** Aim of the task **
Range to reproduce from the entries below: the line with "Viewport: 681px width, 616px height.", the line with "Click the Full Screen toolbar icon", and every line in between. Give them exactly and give nothing else.

** Provided material **
******

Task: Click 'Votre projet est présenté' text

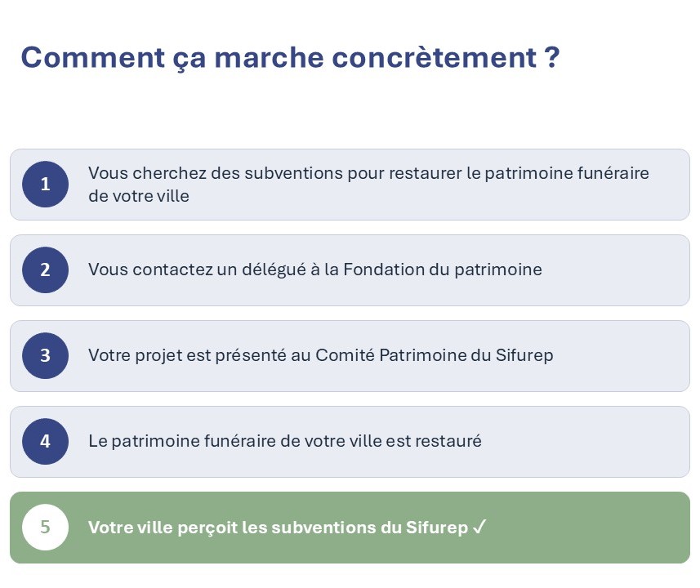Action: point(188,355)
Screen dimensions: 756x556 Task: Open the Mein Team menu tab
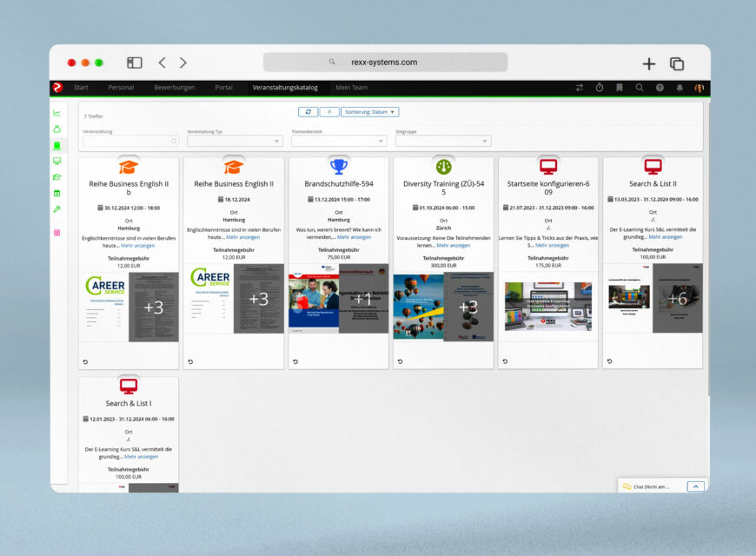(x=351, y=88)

******

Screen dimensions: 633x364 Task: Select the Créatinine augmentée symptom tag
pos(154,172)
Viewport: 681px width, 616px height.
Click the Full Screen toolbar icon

******

** Finished task **
Viewport: 681px width, 616px height.
Click the Full Screen toolbar icon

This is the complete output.